The key point to stress here is that team building days don’t have to be alcohol fueled rewards days for sales teams or achievement based schemes.
Perks of the Job
It’s common to envy your friends and jobs. Why? You’ve never stepped into their office, never done their job, but you have heard about the perks of their job. This is one of the tangible elements that people attach to a good work culture. People love to feel like they are winning. Getting free extras at work is great for the psyche of the employee. It doesn’t have to cost much for the employer either.
- Language Classes: Everyone would like to learn a language, but most people never get around to it. Offer Spanish classes at lunch once a week. A Spanish tutor can cost $100 for a group class, that’s not much to pay and can be written off as a tax expense too.
- Yoga Classes: See above example – the cost benefit is high and staff will feel reinvigorated and energized following a lunchtime yoga session.

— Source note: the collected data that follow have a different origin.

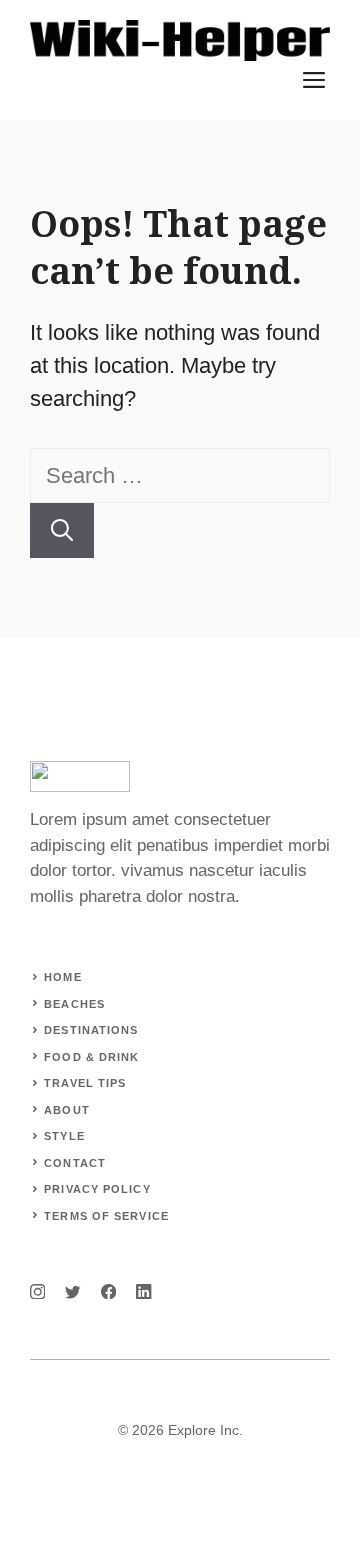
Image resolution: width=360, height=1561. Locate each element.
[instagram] (37, 1291)
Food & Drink (91, 1057)
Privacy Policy (97, 1189)
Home (62, 977)
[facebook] (108, 1291)
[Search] (62, 530)
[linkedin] (143, 1291)
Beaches (74, 1004)
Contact (75, 1163)
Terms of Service (106, 1216)
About (67, 1110)
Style (64, 1136)
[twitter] (72, 1291)
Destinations (91, 1030)
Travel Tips (85, 1083)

- Free breakfast: Many tech companies offer this perk, a kitchen stacked with cereals, muesli, fruit, bread and coffee costs very little. It saves staff money and time in the morning though – eating cereal at your desk saves you 10 minutes in a morning routine. Plus it’s free.
- Skills Training: Maybe your staff want to learn computer basic computer programming. Why not offer a one hour class once per week, run by someone in the office who can code.
The options to add value within the workplace are numerous and they don’t have to cost a lot. Think about how people talk about their workplace. They talk about the perks of the job, not the job itself. These are tangible values that employees love.
The Line Between Strong Culture and Productivity
A strong culture in the workplace should not come at the cost of productivity or your ultimate purpose at work, doing your job. A strong culture should enhance a person’s desire to work and contribute because they are personally invested in the company. The feel like they are part of something. People reading this may think that these activities are distractions and reduce hours in the work day/week. On the contrary. People who are happy at work will work harder at work and enjoy their time in the office more.
Finding the balance between relaxed and fun workplace and productive workplace is critical. Many companies have social outings together and a social workplace. Jokes, jibes, and memories from nights out together are great, but management need to find the right line between socializing, switching off and working. Fostering a strong workplace culture is an ongoing endeavor, however it doesn’t have to be complicated, it just takes a little effort from management and the rest will fall into place.